- [Extracted material]:
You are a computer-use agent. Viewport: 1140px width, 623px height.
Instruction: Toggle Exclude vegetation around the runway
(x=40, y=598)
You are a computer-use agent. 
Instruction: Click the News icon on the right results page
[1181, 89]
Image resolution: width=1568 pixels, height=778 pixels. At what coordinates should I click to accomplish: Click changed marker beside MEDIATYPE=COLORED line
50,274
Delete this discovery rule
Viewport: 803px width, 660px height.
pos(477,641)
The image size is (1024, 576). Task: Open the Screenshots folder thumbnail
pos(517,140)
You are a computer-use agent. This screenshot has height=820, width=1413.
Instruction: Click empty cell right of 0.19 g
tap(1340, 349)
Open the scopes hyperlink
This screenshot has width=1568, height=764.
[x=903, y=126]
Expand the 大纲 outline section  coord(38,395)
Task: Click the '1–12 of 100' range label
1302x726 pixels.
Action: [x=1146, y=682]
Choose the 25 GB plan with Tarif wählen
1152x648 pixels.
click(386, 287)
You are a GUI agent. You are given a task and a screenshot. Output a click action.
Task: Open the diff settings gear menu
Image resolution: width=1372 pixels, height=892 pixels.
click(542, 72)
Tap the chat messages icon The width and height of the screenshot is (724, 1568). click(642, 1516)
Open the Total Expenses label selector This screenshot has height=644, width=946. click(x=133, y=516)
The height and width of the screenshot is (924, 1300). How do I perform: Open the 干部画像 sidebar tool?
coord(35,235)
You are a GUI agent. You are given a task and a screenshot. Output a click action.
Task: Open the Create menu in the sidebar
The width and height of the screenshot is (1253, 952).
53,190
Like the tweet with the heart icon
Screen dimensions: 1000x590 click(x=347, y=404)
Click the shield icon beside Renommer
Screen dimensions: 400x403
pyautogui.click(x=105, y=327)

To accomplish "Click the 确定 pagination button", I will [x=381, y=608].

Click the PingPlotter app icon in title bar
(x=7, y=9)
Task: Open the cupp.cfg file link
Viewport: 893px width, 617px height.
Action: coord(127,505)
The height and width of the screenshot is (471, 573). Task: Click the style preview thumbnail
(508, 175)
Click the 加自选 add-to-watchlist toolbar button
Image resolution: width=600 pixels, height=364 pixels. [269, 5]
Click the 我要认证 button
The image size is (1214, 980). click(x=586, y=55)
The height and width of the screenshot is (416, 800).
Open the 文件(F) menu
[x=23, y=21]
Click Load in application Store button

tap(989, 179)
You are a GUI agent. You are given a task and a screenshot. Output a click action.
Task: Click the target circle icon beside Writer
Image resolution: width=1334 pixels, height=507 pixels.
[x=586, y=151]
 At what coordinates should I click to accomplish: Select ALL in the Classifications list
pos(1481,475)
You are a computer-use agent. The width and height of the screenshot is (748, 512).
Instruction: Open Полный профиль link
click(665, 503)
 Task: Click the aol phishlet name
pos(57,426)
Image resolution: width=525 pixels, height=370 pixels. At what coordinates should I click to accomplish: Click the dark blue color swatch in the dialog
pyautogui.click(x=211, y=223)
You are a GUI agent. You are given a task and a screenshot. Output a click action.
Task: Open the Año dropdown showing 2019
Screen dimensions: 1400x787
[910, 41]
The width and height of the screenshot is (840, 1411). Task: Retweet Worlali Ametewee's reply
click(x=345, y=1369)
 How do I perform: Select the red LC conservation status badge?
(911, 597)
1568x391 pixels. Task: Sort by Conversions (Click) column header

- [Aim of the task]:
Return all of the lines above exactly, with none omitted.

- [Answer to this exercise]:
You are a computer-use agent. Viewport: 1140px width, 623px height.
Instruction: Toggle Exclude vegetation around the runway
(x=40, y=598)
You are a computer-use agent. 
Instruction: Click the News icon on the right results page
[1181, 89]
Image resolution: width=1568 pixels, height=778 pixels. At what coordinates should I click to accomplish: Click changed marker beside MEDIATYPE=COLORED line
50,274
Delete this discovery rule
Viewport: 803px width, 660px height.
pos(477,641)
The image size is (1024, 576). Task: Open the Screenshots folder thumbnail
pos(517,140)
You are a computer-use agent. This screenshot has height=820, width=1413.
Instruction: Click empty cell right of 0.19 g
tap(1340, 349)
Open the scopes hyperlink
This screenshot has width=1568, height=764.
[x=903, y=126]
Expand the 大纲 outline section  coord(38,395)
Task: Click the '1–12 of 100' range label
1302x726 pixels.
Action: [x=1146, y=682]
Choose the 25 GB plan with Tarif wählen
1152x648 pixels.
click(386, 287)
You are a GUI agent. You are given a task and a screenshot. Output a click action.
Task: Open the diff settings gear menu
Image resolution: width=1372 pixels, height=892 pixels.
click(542, 72)
Tap the chat messages icon The width and height of the screenshot is (724, 1568). click(642, 1516)
Open the Total Expenses label selector This screenshot has height=644, width=946. click(x=133, y=516)
The height and width of the screenshot is (924, 1300). How do I perform: Open the 干部画像 sidebar tool?
coord(35,235)
You are a GUI agent. You are given a task and a screenshot. Output a click action.
Task: Open the Create menu in the sidebar
The width and height of the screenshot is (1253, 952).
53,190
Like the tweet with the heart icon
Screen dimensions: 1000x590 click(x=347, y=404)
Click the shield icon beside Renommer
Screen dimensions: 400x403
pyautogui.click(x=105, y=327)

To accomplish "Click the 确定 pagination button", I will [x=381, y=608].

Click the PingPlotter app icon in title bar
(x=7, y=9)
Task: Open the cupp.cfg file link
Viewport: 893px width, 617px height.
Action: coord(127,505)
The height and width of the screenshot is (471, 573). Task: Click the style preview thumbnail
(508, 175)
Click the 加自选 add-to-watchlist toolbar button
Image resolution: width=600 pixels, height=364 pixels. [269, 5]
Click the 我要认证 button
The image size is (1214, 980). click(x=586, y=55)
The height and width of the screenshot is (416, 800).
Open the 文件(F) menu
[x=23, y=21]
Click Load in application Store button

tap(989, 179)
You are a GUI agent. You are given a task and a screenshot. Output a click action.
Task: Click the target circle icon beside Writer
Image resolution: width=1334 pixels, height=507 pixels.
[x=586, y=151]
 At what coordinates should I click to accomplish: Select ALL in the Classifications list
pos(1481,475)
You are a computer-use agent. The width and height of the screenshot is (748, 512).
Instruction: Open Полный профиль link
click(665, 503)
 Task: Click the aol phishlet name
pos(57,426)
Image resolution: width=525 pixels, height=370 pixels. At what coordinates should I click to accomplish: Click the dark blue color swatch in the dialog
pyautogui.click(x=211, y=223)
You are a GUI agent. You are given a task and a screenshot. Output a click action.
Task: Open the Año dropdown showing 2019
Screen dimensions: 1400x787
[910, 41]
The width and height of the screenshot is (840, 1411). Task: Retweet Worlali Ametewee's reply
click(x=345, y=1369)
 How do I perform: Select the red LC conservation status badge?
(911, 597)
1568x391 pixels. Task: Sort by Conversions (Click) column header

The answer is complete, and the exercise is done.